The case against former PM Sheikh Hasina Wazed

You just cannot keep Bangladesh out of the headlines. After a few dull days we have another breaking news.

The Awami League chief and former Prime Minister Sheikh Hasina Wazed was sued by Mr. Kazi Tajul Islam Faruque, Chairman of Westmont Power Company. The Daily Star has details:
"Tajul brought allegations against Hasina of extortion and abuse of power in 1998 when she was the prime minister. The case was filed under sections 385, 386, 387 and 109 of the penal code. In accordance with the sections, a person can be sentenced to five years to life in jail if the court finds him or her guilty.

According to the constitution a person is not eligible for contesting in elections, if s/he is convicted of a crime and sentenced to at least two years in prison on charges of moral turpitude, unless five years have passed since his or her release from jail."
According to AP News:
Farooq complained to police he paid Hasina 30 million takas ( US$441,000; €383,000) to get his project approved by the government. Farooq claimed he handed the money in cash directly to Hasina — who served as Bangladesh's prime minister from 1996-2001 — at her office in the capital Dhaka.
Hasina, who is now on a visit to the US, where his son lives, was speculated to leave the country to avoid an arrest after the state of Emergency. Now the timing of this lawsuit is particularly interesting as she commented to BBC that the election commission is delaying the election on purpose and termed it “undemocratic and unconstitutional”. However he also said that:
“This government has done some good work and we supported them. But while we know reforms are necessary, it shouldn't be an excuse.”
Hasina terms it conspiracy and her party members question why the allegation has been brought up after so many years.

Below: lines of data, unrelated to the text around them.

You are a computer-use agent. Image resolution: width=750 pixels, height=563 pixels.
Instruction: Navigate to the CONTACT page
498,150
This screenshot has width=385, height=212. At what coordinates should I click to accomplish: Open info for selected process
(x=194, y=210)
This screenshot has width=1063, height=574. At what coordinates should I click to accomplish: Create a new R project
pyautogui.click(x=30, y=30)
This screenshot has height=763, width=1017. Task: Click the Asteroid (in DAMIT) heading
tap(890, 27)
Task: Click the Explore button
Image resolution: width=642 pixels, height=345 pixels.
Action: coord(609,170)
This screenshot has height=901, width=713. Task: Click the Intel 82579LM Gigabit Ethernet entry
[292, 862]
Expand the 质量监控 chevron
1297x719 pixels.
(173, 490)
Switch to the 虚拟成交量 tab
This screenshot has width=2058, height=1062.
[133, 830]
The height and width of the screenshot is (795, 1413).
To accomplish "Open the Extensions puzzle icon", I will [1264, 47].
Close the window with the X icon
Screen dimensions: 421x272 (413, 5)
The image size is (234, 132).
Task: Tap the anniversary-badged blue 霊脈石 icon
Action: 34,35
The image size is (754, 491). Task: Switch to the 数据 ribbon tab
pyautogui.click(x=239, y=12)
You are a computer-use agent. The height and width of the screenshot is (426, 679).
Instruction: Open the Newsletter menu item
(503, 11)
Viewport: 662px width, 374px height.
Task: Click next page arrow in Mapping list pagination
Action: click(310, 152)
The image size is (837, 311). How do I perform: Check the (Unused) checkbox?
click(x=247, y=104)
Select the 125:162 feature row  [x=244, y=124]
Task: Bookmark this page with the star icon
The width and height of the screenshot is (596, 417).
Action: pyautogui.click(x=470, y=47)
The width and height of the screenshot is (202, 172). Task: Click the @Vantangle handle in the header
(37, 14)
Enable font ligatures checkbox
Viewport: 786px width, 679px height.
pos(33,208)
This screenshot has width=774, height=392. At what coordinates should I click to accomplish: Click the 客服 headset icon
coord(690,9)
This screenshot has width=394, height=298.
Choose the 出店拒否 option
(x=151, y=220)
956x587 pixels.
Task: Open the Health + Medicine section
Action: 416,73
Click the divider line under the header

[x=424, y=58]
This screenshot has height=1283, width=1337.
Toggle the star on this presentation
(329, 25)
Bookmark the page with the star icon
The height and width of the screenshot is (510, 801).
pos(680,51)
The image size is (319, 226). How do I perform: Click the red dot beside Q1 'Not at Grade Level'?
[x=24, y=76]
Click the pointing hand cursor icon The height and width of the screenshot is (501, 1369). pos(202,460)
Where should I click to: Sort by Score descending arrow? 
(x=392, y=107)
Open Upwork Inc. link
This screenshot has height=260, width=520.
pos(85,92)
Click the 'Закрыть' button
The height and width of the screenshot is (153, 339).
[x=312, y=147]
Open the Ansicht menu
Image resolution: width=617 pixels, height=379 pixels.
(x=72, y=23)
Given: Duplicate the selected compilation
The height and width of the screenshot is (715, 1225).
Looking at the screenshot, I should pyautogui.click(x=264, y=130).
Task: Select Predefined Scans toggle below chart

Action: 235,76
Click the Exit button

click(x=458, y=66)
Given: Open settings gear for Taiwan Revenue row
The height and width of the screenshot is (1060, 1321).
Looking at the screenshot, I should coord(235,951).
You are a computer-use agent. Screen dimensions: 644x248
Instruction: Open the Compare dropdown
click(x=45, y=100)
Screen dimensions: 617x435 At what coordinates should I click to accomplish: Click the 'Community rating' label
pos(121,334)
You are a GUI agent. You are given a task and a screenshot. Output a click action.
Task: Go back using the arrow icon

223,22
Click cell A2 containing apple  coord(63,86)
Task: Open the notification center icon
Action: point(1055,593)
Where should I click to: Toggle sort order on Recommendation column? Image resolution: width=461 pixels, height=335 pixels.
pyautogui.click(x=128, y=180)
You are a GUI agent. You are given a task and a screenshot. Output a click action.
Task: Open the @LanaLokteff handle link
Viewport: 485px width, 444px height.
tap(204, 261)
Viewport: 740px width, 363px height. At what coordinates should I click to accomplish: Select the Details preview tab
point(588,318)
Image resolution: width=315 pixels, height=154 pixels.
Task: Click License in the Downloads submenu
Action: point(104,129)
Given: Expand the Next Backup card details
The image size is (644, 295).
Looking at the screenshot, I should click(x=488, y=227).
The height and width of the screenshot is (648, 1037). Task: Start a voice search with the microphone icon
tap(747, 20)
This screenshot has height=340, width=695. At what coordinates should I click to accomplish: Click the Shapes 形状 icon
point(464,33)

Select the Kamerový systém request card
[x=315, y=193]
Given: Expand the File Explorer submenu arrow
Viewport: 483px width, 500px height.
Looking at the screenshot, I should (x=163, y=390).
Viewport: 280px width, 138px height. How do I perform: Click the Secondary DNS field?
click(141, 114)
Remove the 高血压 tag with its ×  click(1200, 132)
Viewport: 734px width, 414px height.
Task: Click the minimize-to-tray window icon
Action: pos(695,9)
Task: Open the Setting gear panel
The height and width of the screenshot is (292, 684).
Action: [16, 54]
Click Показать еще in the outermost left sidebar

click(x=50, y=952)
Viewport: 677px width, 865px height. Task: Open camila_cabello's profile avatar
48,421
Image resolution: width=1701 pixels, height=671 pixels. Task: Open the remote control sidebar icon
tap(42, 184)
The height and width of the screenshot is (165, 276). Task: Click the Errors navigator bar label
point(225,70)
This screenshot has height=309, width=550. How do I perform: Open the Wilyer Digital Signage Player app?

She is supposed to return to the country in last week of April. But after the non-bailable suit her returning home seems uncertain.

The caretaker government has used the emergency act to detain more than 160 politicians and businessmen and later brought corruption and other charges. Most of those detained belong to Awami League and BNP. Khaleda Zia's son and the next groomed chief-to-be of BNP Tarek Zia is also detained on a similar extortion case.

While the general people are happy that at last some measures against the high power corruptions are being taken, but they are also concerned if these measures become a tool for retaliation or political revenge. Corruption is in every sector of Bangladesh. People would also like to see nailing of corrupt businessmen, army person, professionals so that they can be sure that the interim Government's steps are unbiased and truly done on national interest. Hope that these lawsuits do not become a mockery of the justice system and the sinner are punished for real.

One thing is becoming obvious that the future political scene of Bangladesh will not be dominated by Awami League and BNP, the two major parties as many of their top leaders are either sued or are in the process of being sued. The political situation will remain fluid for a uncertain period.

Sadakalo coins in more predictions as rumors are floating everywhere:
Prothom Alo is reporting that there are rebel factions in both parties that are maneuvering to assume party leadership. It is also reporting that Mrs. Zia is negotiating to leave the country after Tarique's case ends, or even before. Apparently, the powers-that-be initially tried to cut a deal: no prosecution against Tarique if she left the country with both sons.
The Telegraph, Calcutta (does not use Kolkata) termed it Benazir syndrome.

Update II: The Daily Shomokal reveals quoting an Awami League leader that 30 million Taka weighs bewteen 57-89 kilograms depending on the size of the 500 Taka notes. It is impossible for one person to carry that weight. Moreover the plaintiff claimed that he carried 600 bundles of notes in a suitcase. According to experts only 300 bundles may fit a large suitcase.